Tel: +44 (0)1293 645 790

Mike Ward, External Communications Manager

Tel: +44 (0)1293 645 776

Michael Sandler / Katie Matthews (Hudson Sandler)

Tel: +44 (0)20 7796 4133

Forward-looking statements

This announcement contains statements about TUI AG, TUI Travel and the Combined Group which are, or may be deemed to be, "forward-looking statements" and which are prospective in nature. All statements other than statements of historical fact included in this announcement may be forward-looking statements. They are based on current expectations and projections about future events, and are therefore subject to risks and uncertainties which could cause actual results to differ materially from the future results expressed or implied by the forward-looking statements. Often, but not always, forward-looking statements can be identified by the use of forward-looking words such as "plans", "expects", "is expected", "is subject to", "budget", "scheduled", "estimates", "forecasts", "intends", "anticipates", "believes", "targets", "aims", "projects", "future-proofing" or words or terms of similar substance or the negative thereof, as well as variations of such words and phrases or statements that certain actions, events or results "may", "could", "should", "would", "might" or "will" be taken, occur or be achieved. Such statements are qualified in their entirety by the inherent risks and uncertainties surrounding future expectations. Forward-looking statements may include statements relating to the following: (i) future capital expenditures, expenses, revenues, earnings, synergies, economic performance, indebtedness, financial condition, dividend policy, losses and future prospects; (ii) business and management strategies and the expansion and growth of TUI AG's, TUI Travel's or the Combined Group's operations and potential synergies resulting from the Merger; and (iii) the effects of global economic conditions on TUI AG's, TUI Travel's or the Combined Group's business.
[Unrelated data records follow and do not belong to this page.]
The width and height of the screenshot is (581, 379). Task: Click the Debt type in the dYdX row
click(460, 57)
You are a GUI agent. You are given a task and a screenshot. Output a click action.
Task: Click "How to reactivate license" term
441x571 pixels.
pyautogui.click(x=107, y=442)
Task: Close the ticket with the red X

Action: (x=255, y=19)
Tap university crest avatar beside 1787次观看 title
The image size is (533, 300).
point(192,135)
Such forward-looking statements involve known and unknown risks and uncertainties that could significantly affect expected results and are based on certain key assumptions. Many factors may cause the actual results, performance or achievements of TUI AG or TUI Travel to be materially different from any future results, performance or achievements expressed or implied by the forward-looking statements. Important factors that could cause actual results, performance or achievements of TUI AG or TUI Travel to differ materially from the expectations of TUI AG or TUI Travel, as applicable, include, among other things, general business and economic conditions globally, industry trends, competition, changes in government and other regulation, changes in political and economic stability, disruptions in business operations due to reorganisation activities (whether or not TUI AG combines with TUI Travel), interest rate and currency fluctuations, the failure to satisfy any conditions for the Merger on a timely basis or at all, the failure to satisfy the conditions of the Merger if and when implemented (including approvals or clearances from regulatory and other agencies and bodies) on a timely basis or at all, the failure of TUI AG to combine with TUI Travel on a timely basis or at all, the inability of the Combined Group to realise successfully any anticipated synergy benefits when the Merger is implemented, the inability of the Combined Group to integrate successfully TUI AG's and TUI Travel's operations and programmes when the Merger is implemented, the Combined Group incurring and/or experiencing unanticipated costs and/or delays or difficulties relating to the Merger when the Merger is implemented. Such forward-looking statements should therefore be construed in light of such factors.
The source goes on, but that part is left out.